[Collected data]
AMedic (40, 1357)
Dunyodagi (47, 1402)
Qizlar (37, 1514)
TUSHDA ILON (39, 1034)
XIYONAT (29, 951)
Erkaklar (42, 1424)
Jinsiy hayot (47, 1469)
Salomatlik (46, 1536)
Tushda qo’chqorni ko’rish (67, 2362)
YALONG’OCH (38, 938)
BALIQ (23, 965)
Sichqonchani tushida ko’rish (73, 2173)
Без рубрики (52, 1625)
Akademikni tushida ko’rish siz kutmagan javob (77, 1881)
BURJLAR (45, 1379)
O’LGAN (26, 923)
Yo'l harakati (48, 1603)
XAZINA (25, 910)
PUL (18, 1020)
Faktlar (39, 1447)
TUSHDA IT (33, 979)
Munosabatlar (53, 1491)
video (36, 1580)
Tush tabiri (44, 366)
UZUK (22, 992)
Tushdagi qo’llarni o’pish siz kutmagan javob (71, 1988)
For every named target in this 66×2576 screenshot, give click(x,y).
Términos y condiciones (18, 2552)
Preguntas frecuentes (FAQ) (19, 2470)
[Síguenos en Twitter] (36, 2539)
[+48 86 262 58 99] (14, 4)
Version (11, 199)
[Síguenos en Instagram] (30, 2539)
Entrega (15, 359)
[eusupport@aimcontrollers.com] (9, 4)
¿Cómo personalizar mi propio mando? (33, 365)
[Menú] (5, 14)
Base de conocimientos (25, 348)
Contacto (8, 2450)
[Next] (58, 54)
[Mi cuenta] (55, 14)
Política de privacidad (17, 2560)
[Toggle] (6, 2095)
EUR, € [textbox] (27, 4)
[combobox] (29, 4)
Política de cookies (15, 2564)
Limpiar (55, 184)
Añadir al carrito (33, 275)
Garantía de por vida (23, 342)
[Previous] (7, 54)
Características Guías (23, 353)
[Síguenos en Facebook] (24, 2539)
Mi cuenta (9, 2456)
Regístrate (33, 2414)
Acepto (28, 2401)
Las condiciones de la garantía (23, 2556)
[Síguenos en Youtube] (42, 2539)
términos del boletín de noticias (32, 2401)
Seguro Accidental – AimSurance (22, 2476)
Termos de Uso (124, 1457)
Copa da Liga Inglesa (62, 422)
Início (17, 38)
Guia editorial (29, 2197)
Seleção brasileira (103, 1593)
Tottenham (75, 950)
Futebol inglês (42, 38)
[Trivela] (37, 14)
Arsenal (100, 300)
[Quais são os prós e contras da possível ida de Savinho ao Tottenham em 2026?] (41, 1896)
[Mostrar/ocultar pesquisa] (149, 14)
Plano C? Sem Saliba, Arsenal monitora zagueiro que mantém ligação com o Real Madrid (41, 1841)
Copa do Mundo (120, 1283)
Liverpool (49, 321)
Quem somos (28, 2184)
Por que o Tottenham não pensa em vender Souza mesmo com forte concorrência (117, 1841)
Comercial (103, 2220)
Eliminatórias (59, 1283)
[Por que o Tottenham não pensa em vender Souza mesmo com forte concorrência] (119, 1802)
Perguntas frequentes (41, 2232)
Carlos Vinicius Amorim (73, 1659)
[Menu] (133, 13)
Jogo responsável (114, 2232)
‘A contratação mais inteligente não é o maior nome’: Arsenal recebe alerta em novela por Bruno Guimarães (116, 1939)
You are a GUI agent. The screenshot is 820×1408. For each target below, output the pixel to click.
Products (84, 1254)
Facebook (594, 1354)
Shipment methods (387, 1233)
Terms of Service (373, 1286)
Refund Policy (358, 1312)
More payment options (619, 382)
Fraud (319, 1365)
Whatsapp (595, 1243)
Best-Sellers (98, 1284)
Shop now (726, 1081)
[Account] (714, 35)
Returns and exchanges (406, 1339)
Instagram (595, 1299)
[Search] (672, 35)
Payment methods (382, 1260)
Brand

§ **TASK DESCRIPTION**
Print out every record again, exactly and in full.

§ **RESPONSE AREA**
AMedic (40, 1357)
Dunyodagi (47, 1402)
Qizlar (37, 1514)
TUSHDA ILON (39, 1034)
XIYONAT (29, 951)
Erkaklar (42, 1424)
Jinsiy hayot (47, 1469)
Salomatlik (46, 1536)
Tushda qo’chqorni ko’rish (67, 2362)
YALONG’OCH (38, 938)
BALIQ (23, 965)
Sichqonchani tushida ko’rish (73, 2173)
Без рубрики (52, 1625)
Akademikni tushida ko’rish siz kutmagan javob (77, 1881)
BURJLAR (45, 1379)
O’LGAN (26, 923)
Yo'l harakati (48, 1603)
XAZINA (25, 910)
PUL (18, 1020)
Faktlar (39, 1447)
TUSHDA IT (33, 979)
Munosabatlar (53, 1491)
video (36, 1580)
Tush tabiri (44, 366)
UZUK (22, 992)
Tushdagi qo’llarni o’pish siz kutmagan javob (71, 1988)
For every named target in this 66×2576 screenshot, give click(x,y).
Términos y condiciones (18, 2552)
Preguntas frecuentes (FAQ) (19, 2470)
[Síguenos en Twitter] (36, 2539)
[+48 86 262 58 99] (14, 4)
Version (11, 199)
[Síguenos en Instagram] (30, 2539)
Entrega (15, 359)
[eusupport@aimcontrollers.com] (9, 4)
¿Cómo personalizar mi propio mando? (33, 365)
[Menú] (5, 14)
Base de conocimientos (25, 348)
Contacto (8, 2450)
[Next] (58, 54)
[Mi cuenta] (55, 14)
Política de privacidad (17, 2560)
[Toggle] (6, 2095)
EUR, € [textbox] (27, 4)
[combobox] (29, 4)
Política de cookies (15, 2564)
Limpiar (55, 184)
Añadir al carrito (33, 275)
Garantía de por vida (23, 342)
[Previous] (7, 54)
Características Guías (23, 353)
[Síguenos en Facebook] (24, 2539)
Mi cuenta (9, 2456)
Regístrate (33, 2414)
Acepto (28, 2401)
Las condiciones de la garantía (23, 2556)
[Síguenos en Youtube] (42, 2539)
términos del boletín de noticias (32, 2401)
Seguro Accidental – AimSurance (22, 2476)
Termos de Uso (124, 1457)
Copa da Liga Inglesa (62, 422)
Início (17, 38)
Guia editorial (29, 2197)
Seleção brasileira (103, 1593)
Tottenham (75, 950)
Futebol inglês (42, 38)
[Trivela] (37, 14)
Arsenal (100, 300)
[Quais são os prós e contras da possível ida de Savinho ao Tottenham em 2026?] (41, 1896)
[Mostrar/ocultar pesquisa] (149, 14)
Plano C? Sem Saliba, Arsenal monitora zagueiro que mantém ligação com o Real Madrid (41, 1841)
Copa do Mundo (120, 1283)
Liverpool (49, 321)
Quem somos (28, 2184)
Por que o Tottenham não pensa em vender Souza mesmo com forte concorrência (117, 1841)
Comercial (103, 2220)
Eliminatórias (59, 1283)
[Por que o Tottenham não pensa em vender Souza mesmo com forte concorrência] (119, 1802)
Perguntas frequentes (41, 2232)
Carlos Vinicius Amorim (73, 1659)
[Menu] (133, 13)
Jogo responsável (114, 2232)
‘A contratação mais inteligente não é o maior nome’: Arsenal recebe alerta em novela por Bruno Guimarães (116, 1939)
You are a GUI agent. The screenshot is 820×1408. For each target below, output the pixel to click.
Products (84, 1254)
Facebook (594, 1354)
Shipment methods (387, 1233)
Terms of Service (373, 1286)
Refund Policy (358, 1312)
More payment options (619, 382)
Fraud (319, 1365)
Whatsapp (595, 1243)
Best-Sellers (98, 1284)
Shop now (726, 1081)
[Account] (714, 35)
Returns and exchanges (406, 1339)
Instagram (595, 1299)
[Search] (672, 35)
Payment methods (382, 1260)
Brand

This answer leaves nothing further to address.